SOLID Principles

SOLID Principles

A brief introduction to Software Application Design using Object-Oriented Programming and SOLID Principle approach.

The SOLID Principles was proposed by Robert C. Martins (a.k.a Uncle Bob). The SOLID principles have changed the Object-Oriented Programming world forever. The word SOLID is an acronym that has five (5) different meanings, namely:

  • Single Responsibility principle.
  • Open/Closed principle.
  • Liskov's principle.
  • Interface Segregation principle.
  • Dependency inversion principle.

    These principles ensure that software designs are easy to understand, debug, and modularize. They also help to improve code maintainability and readability. Now, let us look at them individually with some code snippets in Java

    SINGLE RESPONSIBILITY:

    This principle states that a class must do one thing and one thing only. This means that a class must not be found doing too many unrelated things at the same time. This single responsibility makes it easy to test a class and its methods. This does not imply that a Class should have only one method, it only emphasizes that the methods of a class should be similar to the single purpose of that class.

    For instance,

Class Animal{

public int addAnimal(){...}
public String spreadingDiseases() {...}
public int calculateTotalDogs(){...}

}

The above code snippet shows that the Animal Class has three functionalities: addAnimal(), spreadingDiseases(), calculateTotalDogs() that are unrelated which violates the SOLID PRINCIPLES. To correct this, we split this class into three different classes to achieve the SOLID PRINCIPLES as follows:

Class Animal {
public int addAnimal(){...}
}
Class SpreadingAnimalDiseases{
public String spreadingDiseases() {...}
}
Class TotalDogsCalculation{
public int calculateTotalDogs(){...}
}

OPEN/ CLOSED PRINCIPLE:

This principle states that the application should be open to extension but closed for modifications. The open to extension means that our class is designed in such a way that it can accommodate more functionalities as new requirements are generated on the go! Based on this extension, we can further implement new functionalities to the module. But close for modification means that once a class has been developed, it cannot be modified except for debugging purposes. This sounds contradictory but the message here is, once you structure your classes and their dependencies correctly, you can always add extra functionalities without disrupting the source code that has been written, tested, and debugged. As such, you also reduce the chances of adding new bugs to the code which results in more robust software. These functionalities are added by creating new classes that implement this interface. Let's consider the following examples done using the code snippets below:

Supposed that StudentInfo is a class that has method studentNumber() that returns student number

public StudentInfo{
pulic int studentNumber(Student std){

if (std instanceOf PartTimeStudent){
return std.getNumber();
}
if (std instanceOf FullTimeStudent){
return std.getNumber();
}

}
}

Notice that, if we intend to add another subclass like GraduateStudent, we would attempt to do this by adding an extra if statement which violates the Open/Closed Principle (OCP).

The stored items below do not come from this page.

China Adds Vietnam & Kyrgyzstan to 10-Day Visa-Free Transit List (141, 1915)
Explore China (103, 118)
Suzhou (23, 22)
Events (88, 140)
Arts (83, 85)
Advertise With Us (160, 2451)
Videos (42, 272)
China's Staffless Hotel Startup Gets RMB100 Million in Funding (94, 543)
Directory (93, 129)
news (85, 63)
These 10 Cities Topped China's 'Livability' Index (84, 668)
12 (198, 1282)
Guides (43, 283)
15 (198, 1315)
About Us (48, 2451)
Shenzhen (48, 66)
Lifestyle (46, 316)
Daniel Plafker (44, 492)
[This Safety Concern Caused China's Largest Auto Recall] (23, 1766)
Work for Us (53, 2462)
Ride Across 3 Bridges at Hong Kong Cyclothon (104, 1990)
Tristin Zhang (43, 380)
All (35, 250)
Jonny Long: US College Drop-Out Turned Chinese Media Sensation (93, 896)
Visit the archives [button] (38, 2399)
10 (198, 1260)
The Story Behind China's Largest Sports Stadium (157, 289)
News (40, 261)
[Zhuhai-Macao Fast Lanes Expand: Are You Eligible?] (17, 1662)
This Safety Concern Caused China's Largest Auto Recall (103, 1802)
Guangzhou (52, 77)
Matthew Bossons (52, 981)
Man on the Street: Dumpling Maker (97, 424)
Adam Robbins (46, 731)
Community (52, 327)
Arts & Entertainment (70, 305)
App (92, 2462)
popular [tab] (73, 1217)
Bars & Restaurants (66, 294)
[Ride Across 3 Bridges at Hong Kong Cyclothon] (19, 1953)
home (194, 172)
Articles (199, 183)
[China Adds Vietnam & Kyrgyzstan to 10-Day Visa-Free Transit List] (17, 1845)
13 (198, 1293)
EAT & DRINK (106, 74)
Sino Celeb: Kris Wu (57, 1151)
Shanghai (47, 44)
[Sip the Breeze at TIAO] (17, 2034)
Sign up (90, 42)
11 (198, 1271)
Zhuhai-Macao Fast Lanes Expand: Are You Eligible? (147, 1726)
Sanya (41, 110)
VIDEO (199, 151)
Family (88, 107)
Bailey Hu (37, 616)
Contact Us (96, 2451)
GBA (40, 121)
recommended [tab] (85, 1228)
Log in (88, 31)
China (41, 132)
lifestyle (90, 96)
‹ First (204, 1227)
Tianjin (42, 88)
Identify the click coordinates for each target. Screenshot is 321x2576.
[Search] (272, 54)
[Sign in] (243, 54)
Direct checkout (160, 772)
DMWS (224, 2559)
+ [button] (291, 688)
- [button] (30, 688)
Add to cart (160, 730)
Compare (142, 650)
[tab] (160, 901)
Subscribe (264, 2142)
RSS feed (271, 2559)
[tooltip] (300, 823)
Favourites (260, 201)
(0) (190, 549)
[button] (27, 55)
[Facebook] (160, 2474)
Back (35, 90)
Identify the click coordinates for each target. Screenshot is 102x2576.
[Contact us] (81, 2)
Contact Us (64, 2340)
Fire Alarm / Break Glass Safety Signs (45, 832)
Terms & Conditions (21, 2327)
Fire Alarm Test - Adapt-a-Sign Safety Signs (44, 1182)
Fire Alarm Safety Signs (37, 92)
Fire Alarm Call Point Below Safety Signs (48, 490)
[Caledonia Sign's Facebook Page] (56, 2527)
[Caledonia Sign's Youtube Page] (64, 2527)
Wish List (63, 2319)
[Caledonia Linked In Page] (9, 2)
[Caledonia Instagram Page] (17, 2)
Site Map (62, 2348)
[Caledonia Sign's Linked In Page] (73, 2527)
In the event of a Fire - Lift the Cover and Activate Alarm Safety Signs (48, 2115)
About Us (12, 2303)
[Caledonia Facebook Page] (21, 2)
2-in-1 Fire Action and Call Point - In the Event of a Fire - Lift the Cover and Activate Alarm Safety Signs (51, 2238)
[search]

A good attempt to achieve this is by overriding the studentNumber method as shown below:

public StudentInfo{
pulic int studentNumber()
{
     //functionality
}
pulic class PartTimestudent extends StudentInfo(){
pulic int studentNumber(){

return this.getValue();

}

}
pulic class PartTimestudent extends GraduateStudent{
pulic int studentNumber(){

return this.getValue();
}

}
}

This approach does not affect the application.

LISKOV'S SUBSTITUTION PRINCIPLE:

This principle was proposed by Barbara Liskov and it applies to Inheritance hierarchy. Here, subclasses or derived classes are expected to have a corresponding behavior with their Super or Base classes. When a subclass does something that is unexpected by the supertype, this results in a violation of LSB's Principle. For instance, imagine a subclass throwing an exception that the superclass does not throw. This means that derived or subclasses should not do less or more than their superclasses. Another instance is, imagine a superclass as a Rectangle, whose area is:

(Area of Rectangle = Length x Breadth),

with a subclass as Square, whose area is:

(Area of Square= Length X Length).

This results in a violation of LSB's Principle as the Rectangle superclass requires two unequal sides to implement its Area, while the Square subclass requires less. This is a case of a subclass doing less than its superclass. LSB Principle emphasizes the need for subclasses to be completely substitutable with their superclasses. So, if Class Y is a subclass of Class Z, we should be able to replace Z with Y without disrupting the behavior of the program. The emphasis here is on the behavior of the subclass and its superclass, and this principle can be viewed as an extension of the Open/Closed Principle (OCP). This LSB Principle guides us in designing our classes to preserve the existing behaviors except in rare cases where we have to do otherwise. Let's consider the following Java code snippet as an illustration:

public class Rectangle{
private double length;
private double breadth;

public double area();

public setLength(double length);
public setBreadth(double breadth);

}

This violates LSB's Principle which could lead to undefined behavior and take weeks of debugging.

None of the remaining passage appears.